It is hard to know how common such incidents are. Most respondents in RICS’ latest survey said conditions were positive, not reporting any immediate impact but fearful of future effects.

But the survey began at the start of February, so may not provide the most up-to-date picture. RICS itself warned on Wednesday the outbreak “could adversely affect viewings and the traditional spring house selling season.”

Buyers cautious but boosted by lower rates

While concerns about the virus’ impact or viewings may deter some buyers, others may find a competitive mortgage market hard to resist.

The Bank of England slashed rates back to a historic low of 0.25% on Wednesday morning in a shock emergency move to keep credit flowing to firms amid the coronavirus outbreak.

Prospective buyers are likely to have more access to cheaper mortgages if banks pass on the rate cut to customers. The move could increase the number of households able to get on the ladder, remortgaging or tempted to buy a new home, fuelling demand and potentially pushing up prices.

But Laura Suter, personal finance analyst at AJ Bell, noted: “Mortgage rates are already near record lows and it’s unlikely providers will be able to cut them much more.”

Read more: What the BoE rate cut means for your borrowing and savings

A significant escalation in the number of cases or of absences from work could also limit the number of buyers keen or able to start the lengthy buying process. The government itself has warned up to one in five of the UK workforce could be off work in a reasonable worst-case scenario.

Alvarado said one buyer from Pakistan, a doctor, had put his planned investment in a London property on hold as he was having to deal with an outbreak in Karachi. He added that Chinese buyer numbers were also “noticeably down” amid significant travel restrictions, which could have a “severe” impact on demand in London’s high-end residential market.

But a 2% stamp duty surcharge on overseas buyers confirmed in Wednesday’s Budget could push in the other direction, fuelling demand until it takes effect in April 2021.

Sellers and builders losing confidence

While surveys show buyers’ interest surged almost immediately after the December election as Brexit uncertainty eased, nerves appear to remain high among sellers. A very recent recovery in the number of new homes being put up for sale came only after buyer numbers picked up.

Simon Rubinsohn, RICS chief economist, said supply had continued to rise in February, but the number of properties on estate agents’ books remained at “historically low levels.”

It suggests the ‘Boris bounce’ is fragile, and it may not take much for homeowners who have already put off selling for months or years amid Brexit uncertainty to delay further over the outbreak. That could sustain rising prices, benefiting homeowners who do sell but making buying even more expensive.

Some UK housebuilders are nervous over the outbreak. (Phil Noble/Reuters)

----

#### Instructions for the task
Reproduce the passage of the housing market article between "Buyers cautious but" and "the coronavirus outbreak.", inclusive, word for word.

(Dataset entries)
----

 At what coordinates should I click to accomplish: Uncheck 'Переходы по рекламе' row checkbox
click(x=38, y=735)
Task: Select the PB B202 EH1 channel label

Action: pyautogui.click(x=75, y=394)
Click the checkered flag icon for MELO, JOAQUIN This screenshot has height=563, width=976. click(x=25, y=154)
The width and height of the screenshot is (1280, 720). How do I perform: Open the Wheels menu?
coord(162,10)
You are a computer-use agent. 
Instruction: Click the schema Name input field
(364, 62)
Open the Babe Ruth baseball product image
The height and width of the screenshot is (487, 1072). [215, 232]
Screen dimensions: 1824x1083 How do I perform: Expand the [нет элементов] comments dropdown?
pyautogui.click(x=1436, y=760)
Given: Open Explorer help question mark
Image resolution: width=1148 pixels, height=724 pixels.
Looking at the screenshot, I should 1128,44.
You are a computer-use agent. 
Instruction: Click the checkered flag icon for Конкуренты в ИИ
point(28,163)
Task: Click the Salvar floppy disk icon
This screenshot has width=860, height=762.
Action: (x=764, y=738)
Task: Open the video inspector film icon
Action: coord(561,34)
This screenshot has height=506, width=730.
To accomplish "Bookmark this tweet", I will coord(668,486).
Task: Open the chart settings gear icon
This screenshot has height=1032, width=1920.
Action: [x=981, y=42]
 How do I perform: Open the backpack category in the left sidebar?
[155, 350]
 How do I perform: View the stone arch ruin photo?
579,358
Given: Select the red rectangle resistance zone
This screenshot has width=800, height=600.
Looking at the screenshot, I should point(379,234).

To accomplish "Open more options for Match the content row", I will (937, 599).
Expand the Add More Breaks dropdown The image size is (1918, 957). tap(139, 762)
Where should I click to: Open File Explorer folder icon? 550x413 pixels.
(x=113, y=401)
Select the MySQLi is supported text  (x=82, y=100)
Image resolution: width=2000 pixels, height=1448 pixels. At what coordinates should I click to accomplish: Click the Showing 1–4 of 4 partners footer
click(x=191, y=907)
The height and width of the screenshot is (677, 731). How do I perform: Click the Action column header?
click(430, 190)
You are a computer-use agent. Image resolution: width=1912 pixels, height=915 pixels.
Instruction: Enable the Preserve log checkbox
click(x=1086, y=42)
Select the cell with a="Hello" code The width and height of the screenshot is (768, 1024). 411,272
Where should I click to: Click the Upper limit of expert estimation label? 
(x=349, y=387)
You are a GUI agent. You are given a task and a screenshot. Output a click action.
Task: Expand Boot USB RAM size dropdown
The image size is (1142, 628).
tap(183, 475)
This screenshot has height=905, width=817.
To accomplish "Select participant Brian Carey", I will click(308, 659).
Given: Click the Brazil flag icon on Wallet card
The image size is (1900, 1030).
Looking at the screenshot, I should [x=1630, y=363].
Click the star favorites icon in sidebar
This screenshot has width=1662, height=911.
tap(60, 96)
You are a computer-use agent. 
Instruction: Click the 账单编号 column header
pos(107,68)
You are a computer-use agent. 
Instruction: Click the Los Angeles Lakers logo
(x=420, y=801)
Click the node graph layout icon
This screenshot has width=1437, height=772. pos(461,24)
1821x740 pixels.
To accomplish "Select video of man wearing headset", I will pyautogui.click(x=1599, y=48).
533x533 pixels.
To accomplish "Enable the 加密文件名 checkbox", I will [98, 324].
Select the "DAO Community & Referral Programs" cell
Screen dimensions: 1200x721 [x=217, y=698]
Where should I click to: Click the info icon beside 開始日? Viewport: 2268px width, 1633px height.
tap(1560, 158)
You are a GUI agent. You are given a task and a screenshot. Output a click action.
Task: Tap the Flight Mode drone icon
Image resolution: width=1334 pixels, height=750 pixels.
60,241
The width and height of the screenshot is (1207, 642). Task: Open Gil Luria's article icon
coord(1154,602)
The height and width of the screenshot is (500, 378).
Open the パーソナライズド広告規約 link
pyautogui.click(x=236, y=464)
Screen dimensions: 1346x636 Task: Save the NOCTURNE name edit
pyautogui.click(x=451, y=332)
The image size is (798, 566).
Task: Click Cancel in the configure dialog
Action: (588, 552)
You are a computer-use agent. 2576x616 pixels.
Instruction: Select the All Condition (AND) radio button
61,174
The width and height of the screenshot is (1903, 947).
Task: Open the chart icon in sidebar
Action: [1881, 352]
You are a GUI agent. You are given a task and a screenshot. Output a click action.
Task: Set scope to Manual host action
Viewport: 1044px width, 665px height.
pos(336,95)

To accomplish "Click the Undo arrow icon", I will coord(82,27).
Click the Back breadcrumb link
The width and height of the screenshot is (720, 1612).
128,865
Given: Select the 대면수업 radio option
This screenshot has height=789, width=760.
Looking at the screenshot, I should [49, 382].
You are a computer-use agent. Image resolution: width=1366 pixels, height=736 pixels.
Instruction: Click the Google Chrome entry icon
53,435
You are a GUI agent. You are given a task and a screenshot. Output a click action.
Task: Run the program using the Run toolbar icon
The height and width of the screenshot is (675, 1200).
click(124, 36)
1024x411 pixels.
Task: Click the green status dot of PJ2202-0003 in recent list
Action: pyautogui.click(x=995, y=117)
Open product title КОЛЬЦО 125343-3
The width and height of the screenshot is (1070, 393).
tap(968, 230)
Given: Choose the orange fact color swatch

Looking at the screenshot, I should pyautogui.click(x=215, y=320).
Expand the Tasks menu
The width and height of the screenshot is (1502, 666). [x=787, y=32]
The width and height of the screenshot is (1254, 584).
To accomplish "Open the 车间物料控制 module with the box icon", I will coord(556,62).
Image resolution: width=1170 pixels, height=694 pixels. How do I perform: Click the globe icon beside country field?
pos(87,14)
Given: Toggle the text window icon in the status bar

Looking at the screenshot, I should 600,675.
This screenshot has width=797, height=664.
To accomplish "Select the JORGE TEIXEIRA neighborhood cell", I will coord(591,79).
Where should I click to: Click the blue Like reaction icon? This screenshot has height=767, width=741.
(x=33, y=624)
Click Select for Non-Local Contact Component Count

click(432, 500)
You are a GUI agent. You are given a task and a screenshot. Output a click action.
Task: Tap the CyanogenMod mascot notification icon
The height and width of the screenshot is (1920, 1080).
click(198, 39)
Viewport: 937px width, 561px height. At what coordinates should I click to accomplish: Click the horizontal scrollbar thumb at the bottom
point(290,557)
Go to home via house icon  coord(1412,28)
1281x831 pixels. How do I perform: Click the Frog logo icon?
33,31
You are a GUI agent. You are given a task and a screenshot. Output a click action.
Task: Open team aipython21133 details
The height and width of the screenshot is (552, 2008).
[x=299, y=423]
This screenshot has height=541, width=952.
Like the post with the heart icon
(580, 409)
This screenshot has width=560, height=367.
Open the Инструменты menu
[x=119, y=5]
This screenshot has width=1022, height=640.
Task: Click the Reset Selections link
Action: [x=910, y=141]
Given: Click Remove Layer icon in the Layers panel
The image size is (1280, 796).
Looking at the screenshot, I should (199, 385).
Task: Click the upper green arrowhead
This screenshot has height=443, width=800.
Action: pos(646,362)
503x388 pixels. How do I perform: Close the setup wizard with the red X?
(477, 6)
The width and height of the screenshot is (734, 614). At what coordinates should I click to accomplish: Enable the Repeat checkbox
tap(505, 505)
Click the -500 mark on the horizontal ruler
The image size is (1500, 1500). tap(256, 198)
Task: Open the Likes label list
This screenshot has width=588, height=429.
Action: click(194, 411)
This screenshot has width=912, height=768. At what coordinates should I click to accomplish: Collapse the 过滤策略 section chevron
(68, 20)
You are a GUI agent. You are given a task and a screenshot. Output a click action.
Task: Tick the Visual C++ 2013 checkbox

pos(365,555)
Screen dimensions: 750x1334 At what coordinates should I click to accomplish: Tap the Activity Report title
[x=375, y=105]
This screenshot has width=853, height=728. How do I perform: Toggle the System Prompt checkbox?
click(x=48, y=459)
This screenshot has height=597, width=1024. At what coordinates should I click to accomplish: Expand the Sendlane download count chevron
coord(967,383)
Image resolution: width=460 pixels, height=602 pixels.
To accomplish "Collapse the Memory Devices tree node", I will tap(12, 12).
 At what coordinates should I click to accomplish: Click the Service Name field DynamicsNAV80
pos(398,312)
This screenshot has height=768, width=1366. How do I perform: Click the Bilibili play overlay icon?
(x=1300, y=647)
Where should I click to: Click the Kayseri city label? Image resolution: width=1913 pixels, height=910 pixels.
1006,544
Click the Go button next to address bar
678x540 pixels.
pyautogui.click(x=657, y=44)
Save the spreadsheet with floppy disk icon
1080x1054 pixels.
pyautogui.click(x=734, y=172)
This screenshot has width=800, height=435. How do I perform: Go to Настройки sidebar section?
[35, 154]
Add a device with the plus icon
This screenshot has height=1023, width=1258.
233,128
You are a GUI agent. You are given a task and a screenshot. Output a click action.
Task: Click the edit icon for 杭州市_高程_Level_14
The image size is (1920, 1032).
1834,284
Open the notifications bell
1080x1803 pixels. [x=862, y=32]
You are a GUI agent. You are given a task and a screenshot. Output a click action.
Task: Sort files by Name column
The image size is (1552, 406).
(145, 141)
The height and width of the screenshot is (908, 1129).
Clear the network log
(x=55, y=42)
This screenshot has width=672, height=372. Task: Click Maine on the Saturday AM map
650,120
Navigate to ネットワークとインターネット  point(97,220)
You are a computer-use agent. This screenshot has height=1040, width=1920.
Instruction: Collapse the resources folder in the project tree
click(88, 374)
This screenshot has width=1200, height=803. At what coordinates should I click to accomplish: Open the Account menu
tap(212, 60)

----

#### Written reply
Buyers cautious but boosted by lower rates

While concerns about the virus’ impact or viewings may deter some buyers, others may find a competitive mortgage market hard to resist.

The Bank of England slashed rates back to a historic low of 0.25% on Wednesday morning in a shock emergency move to keep credit flowing to firms amid the coronavirus outbreak.